Meaningful experience can be found in near-by places. Under the waning moon of the first COVID-19 lockdown, the author finds herself back in her parents’ home in Dehradun (‘In Limbo’). Between repression and rebellion, rootless and restless, childhood patterns resurface and reconcile. And, still yearning to hear stories from other geographies, there is collaboration with Malika Virdi of Himalayan Ark and Osama Manzar of the Digital Empowerment Foundation for an initiative called Voices of Rural India, featuring tales from people in remote Kerala and Ladakh and Spiti in a fulfilling endeavour of exploration. Recognising one’s changing self in the home and the world is its own journey.

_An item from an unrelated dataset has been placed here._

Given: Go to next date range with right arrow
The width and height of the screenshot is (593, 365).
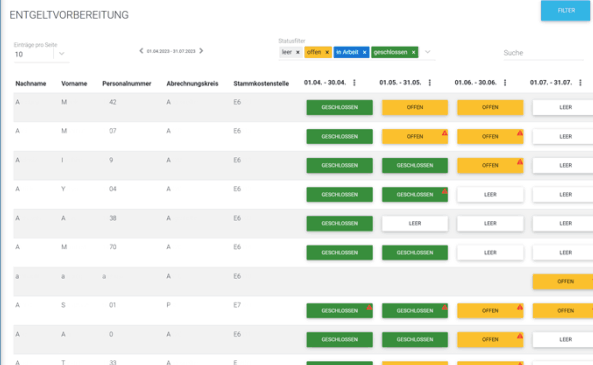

On other moonlit nights, Shivya takes us to Isfahan, former capital of the Safavid Empire, where the once perennial Zayandeh River has run dry. Closer home, she describes a full-moon conversation in Bastar about ‘ghotul’, where Gonds and other forward-thinking communities provide space for exploratory consensual relationships between teenagers. And there are sunrises (although sometimes, she admits, these are missed because of the understandable desire to sleep in just a little longer), alongside days and weeks recorded with a sensory vividness which transport the reader too. Whether the humans around her are humblingly affectionate (like on Robinson Crusoe Island) or icily aloof (as happened through Switzerland), Shivya’s sense of wonder for our planet and universe thrum as the baseline for this extraordinary memoir. There are no simple answers to continuing questions — but many paths to understanding through conscious choice, and the faith that perhaps expeditions well-conducted could help us find freedom at the ends of the rainbows we follow.
(Yauvanika Chopra was Associate Director at the New India Foundation and earlier an editor at Speaking Tiger.)